● WRITTEN REQUEST 1: Do these statements agree with the msymeigen documentation? (a) The default method is 'syev'. (b) The routine works inplace when eigenvectors are requested. (c) When only eigenvalues are requested, info is returned in scalar context. Answer yes or no for each, quoting the text's deciding words.
● WRITTEN REQUEST 2: From the msymeigen documentation, write out the passage that begins at the words "Supports threading and" and stops after "L<cheevd|PDL::LinearAlgebra::Complex/cheevd> for complex.", copying it exactly.

● PROVIDED TEXT:

Computes eigenvalues and, optionally eigenvectors of a real symmetric square or
complex Hermitian matrix (spectral decomposition).
The eigenvalues are computed from lower or upper triangular matrix.
If only eigenvalues are requested, info is returned in array context.
Supports threading and works inplace if eigenvectors are requested.
From Lapack, uses L<syev|PDL::LinearAlgebra::Real/syev> or L<syevd|PDL::LinearAlgebra::Real/syevd> for real
and L<cheev|PDL::LinearAlgebra::Complex/cheev> or L<cheevd|PDL::LinearAlgebra::Complex/cheevd> for complex.
Works on transposed array(s).

=for usage

 (PDL(values), (PDL(VECTORS)), PDL(info)) = msymeigen(PDL, SCALAR(uplo), SCALAR(vector), SCALAR(method))
 uplo : UPPER  = 0 | LOWER = 1, default = 0
 vector : FALSE = 0 | TRUE = 1, default = 0
 method : 'syev' | 'syevd' | 'cheev' | 'cheevd', default = 'syevd'|'cheevd'

=for example

 # Assume $a is symmetric
 my $a = random(10,10);
 my ( $eigenvalues, $eigenvectors )  = msymeigen($a,0,1, 'syev');

=cut

*msymeigen = \&PDL::msymeigen;
sub PDL::msymeigen {
	&_square;
	my($m, $upper, $jobv, $method) = @_;
	my ($w, $info) = (null, null);
	$method //= [ 'syevd', 'cheevd' ];
	$m = $m->copy unless ($m->is_inplace(0) and $jobv);
	$m->t->_call_method($method, $jobv, $upper, $w, $info);
	_error($info, "msymeigen: The algorithm failed to converge for PDL(s) %s");
	!wantarray ? $w : ($w, ($jobv?$m:()), $info);
}

=head2 msymeigenx

=for ref

Computes eigenvalues and, optionally eigenvectors of a symmetric square matrix (spectral decomposition).

● DATA SHOWN:

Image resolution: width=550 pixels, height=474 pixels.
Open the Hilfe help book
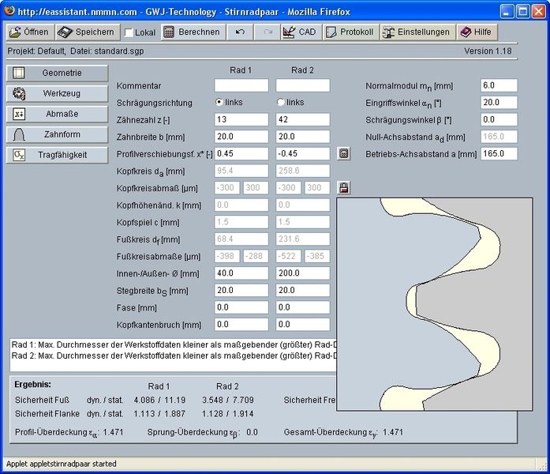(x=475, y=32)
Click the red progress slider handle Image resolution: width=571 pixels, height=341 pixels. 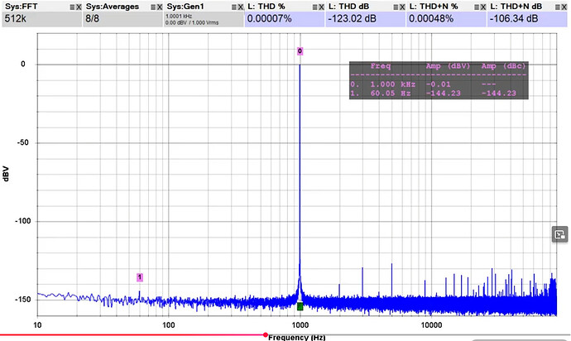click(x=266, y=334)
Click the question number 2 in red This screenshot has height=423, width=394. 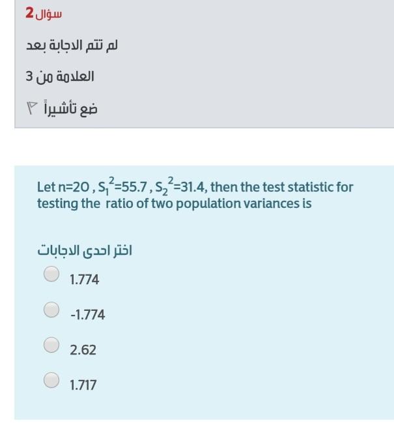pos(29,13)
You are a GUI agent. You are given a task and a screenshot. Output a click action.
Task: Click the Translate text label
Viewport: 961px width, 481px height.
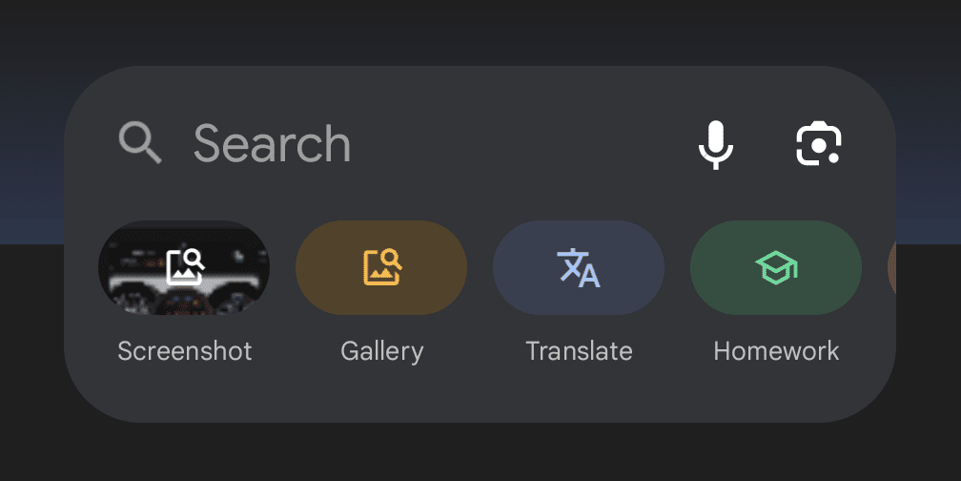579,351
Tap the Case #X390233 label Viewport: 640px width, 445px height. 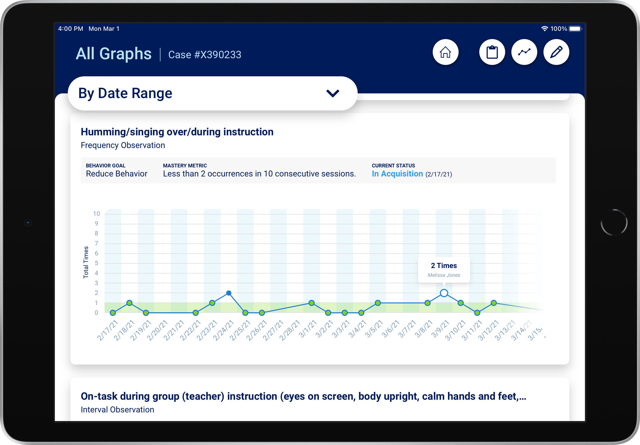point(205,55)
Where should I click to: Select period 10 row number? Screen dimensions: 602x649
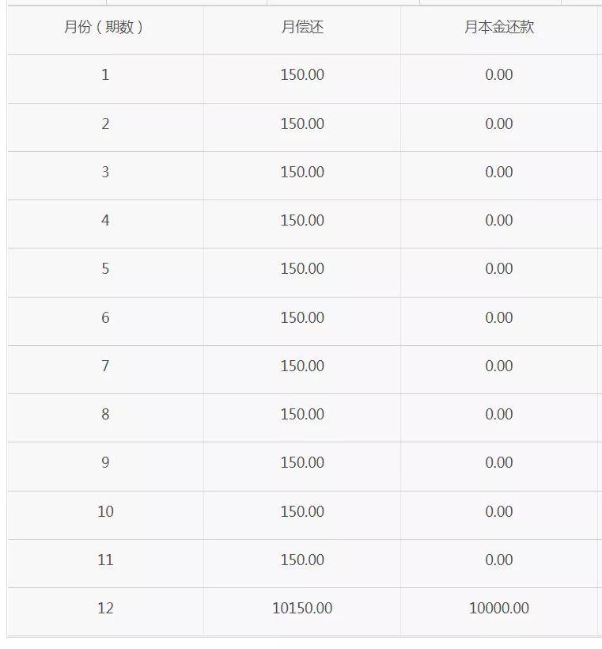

* * *

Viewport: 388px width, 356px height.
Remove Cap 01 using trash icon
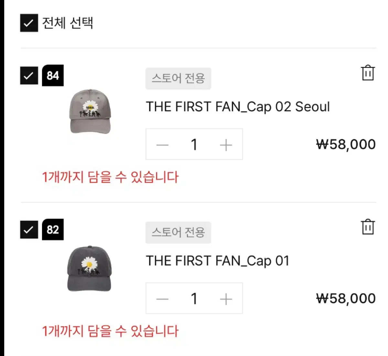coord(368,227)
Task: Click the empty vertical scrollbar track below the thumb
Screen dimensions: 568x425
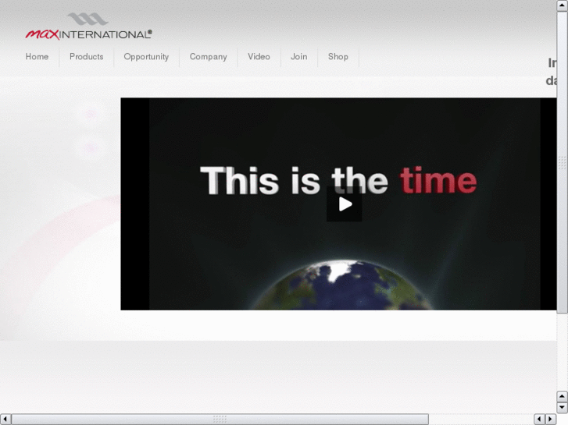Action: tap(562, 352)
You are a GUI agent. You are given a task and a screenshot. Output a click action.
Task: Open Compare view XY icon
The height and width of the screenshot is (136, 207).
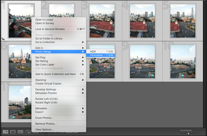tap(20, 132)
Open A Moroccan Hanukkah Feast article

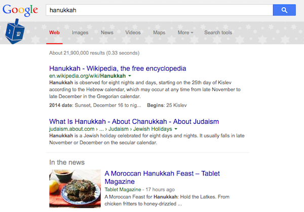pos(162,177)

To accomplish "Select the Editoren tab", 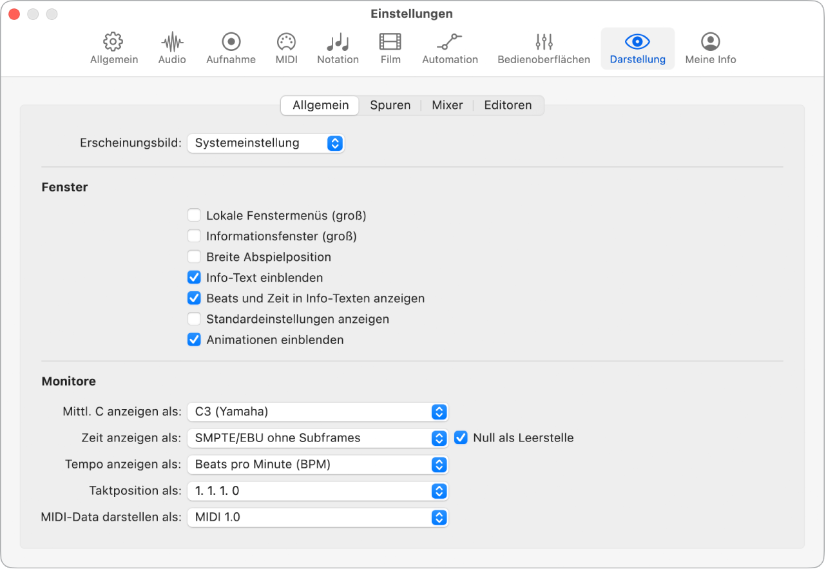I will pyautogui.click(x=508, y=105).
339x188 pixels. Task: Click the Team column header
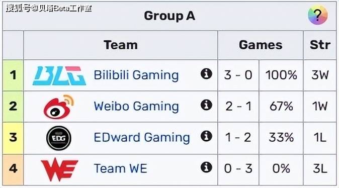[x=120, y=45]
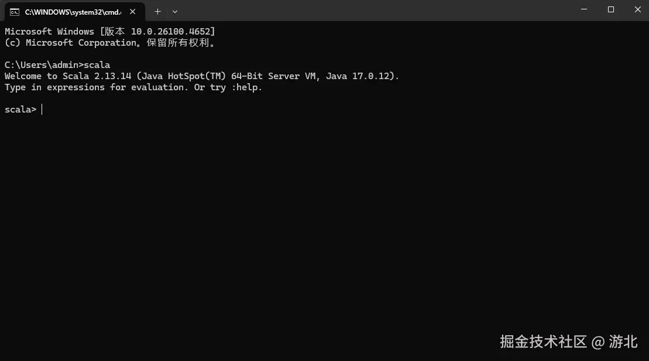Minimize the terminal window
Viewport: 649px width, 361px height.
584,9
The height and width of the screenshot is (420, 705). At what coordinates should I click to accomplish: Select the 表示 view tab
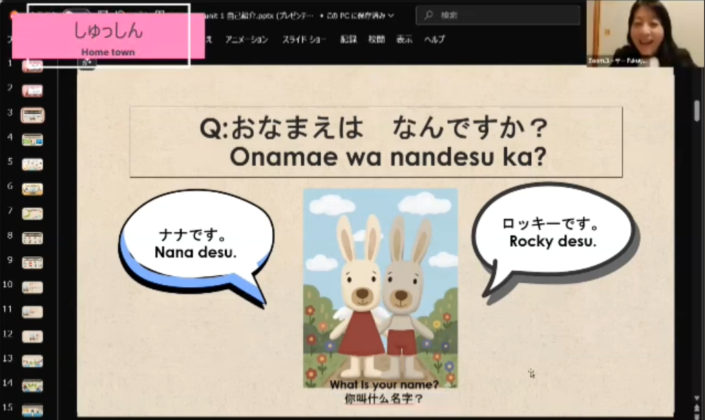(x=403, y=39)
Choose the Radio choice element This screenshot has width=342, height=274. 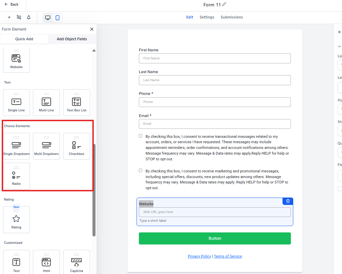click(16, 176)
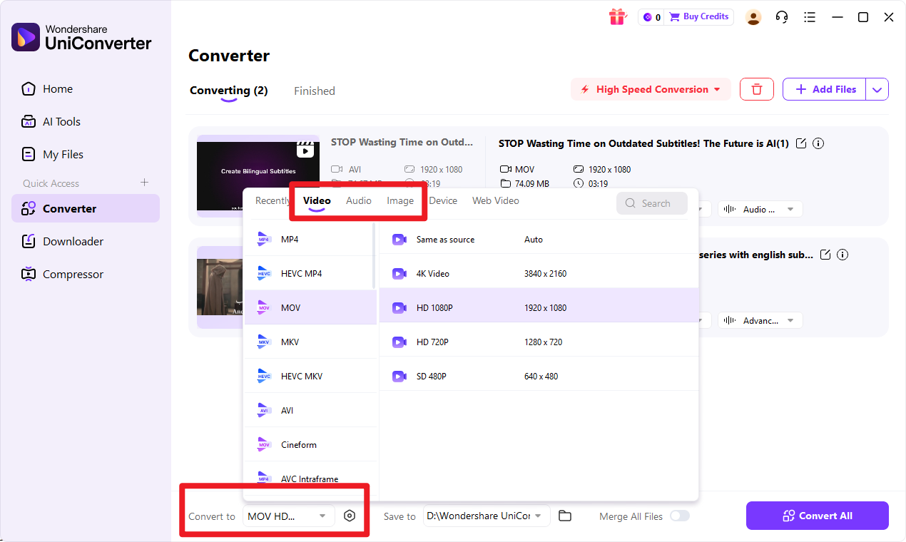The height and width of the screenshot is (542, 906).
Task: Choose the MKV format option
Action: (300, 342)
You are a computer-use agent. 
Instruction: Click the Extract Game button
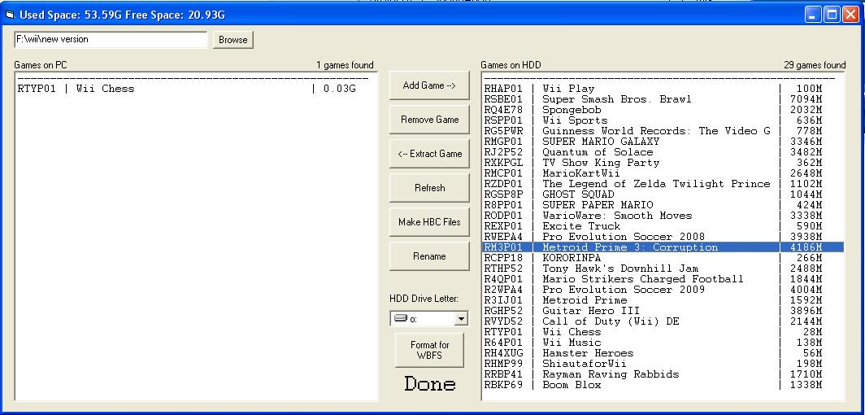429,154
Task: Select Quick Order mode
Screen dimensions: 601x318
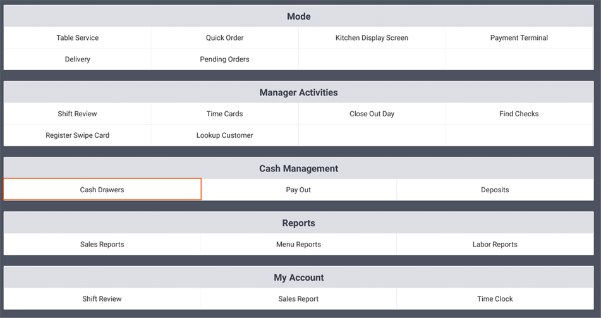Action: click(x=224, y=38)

--

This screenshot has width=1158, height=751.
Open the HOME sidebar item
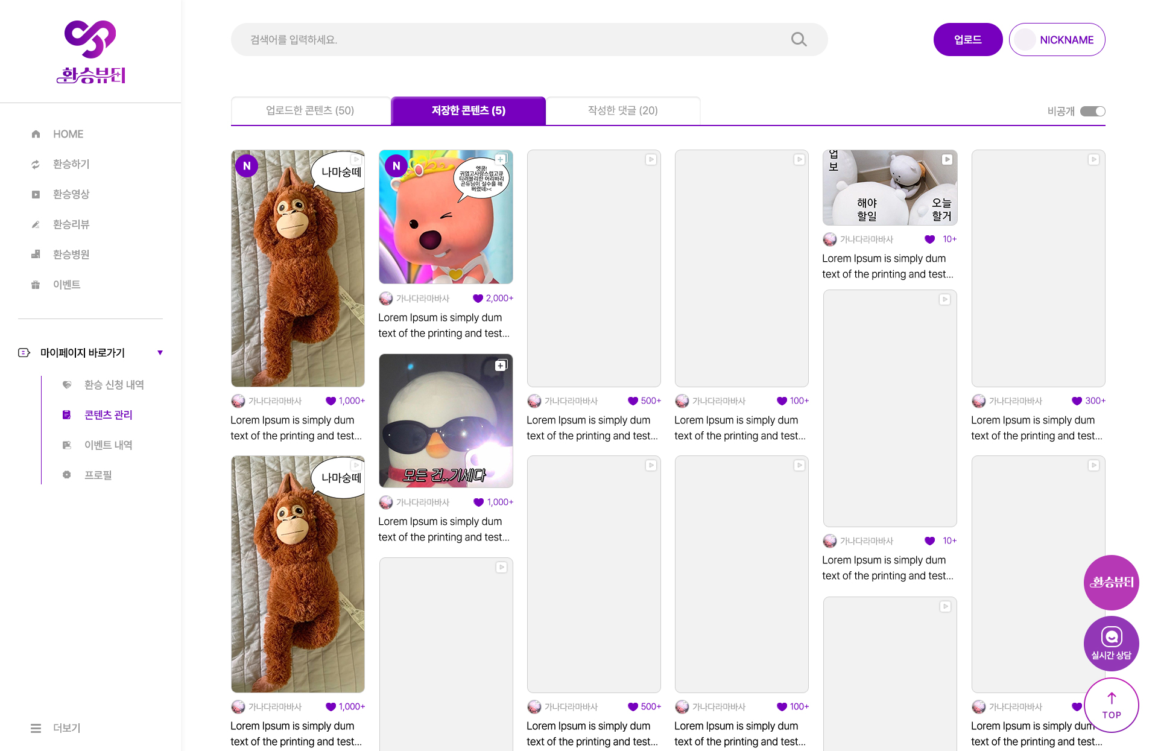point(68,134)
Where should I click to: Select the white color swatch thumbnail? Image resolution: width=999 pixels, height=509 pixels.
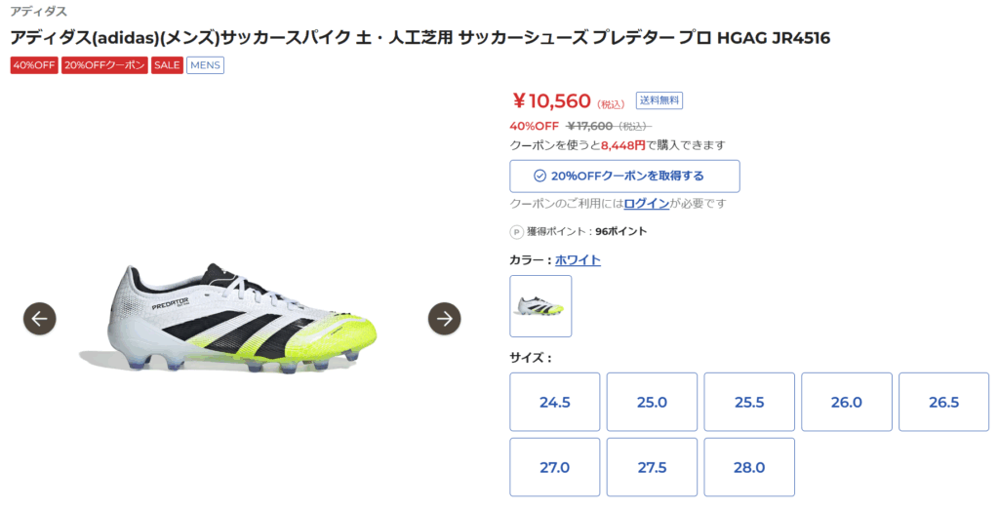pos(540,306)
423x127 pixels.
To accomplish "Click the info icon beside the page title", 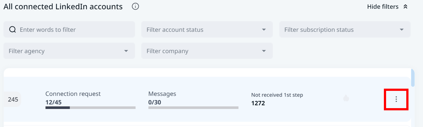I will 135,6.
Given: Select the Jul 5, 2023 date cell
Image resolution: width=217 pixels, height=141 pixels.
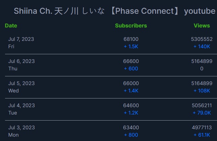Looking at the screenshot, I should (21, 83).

● FULL ANSWER 1:
(a) No: "default = 'syevd'|'cheevd'"
(b) Yes: "works inplace if eigenvectors are requested"
(c) No: "info is returned in array context"

● FULL ANSWER 2:
Supports threading and works inplace if eigenvectors are requested.
From Lapack, uses L<syev|PDL::LinearAlgebra::Real/syev> or L<syevd|PDL::LinearAlgebra::Real/syevd> for real
and L<cheev|PDL::LinearAlgebra::Complex/cheev> or L<cheevd|PDL::LinearAlgebra::Complex/cheevd> for complex.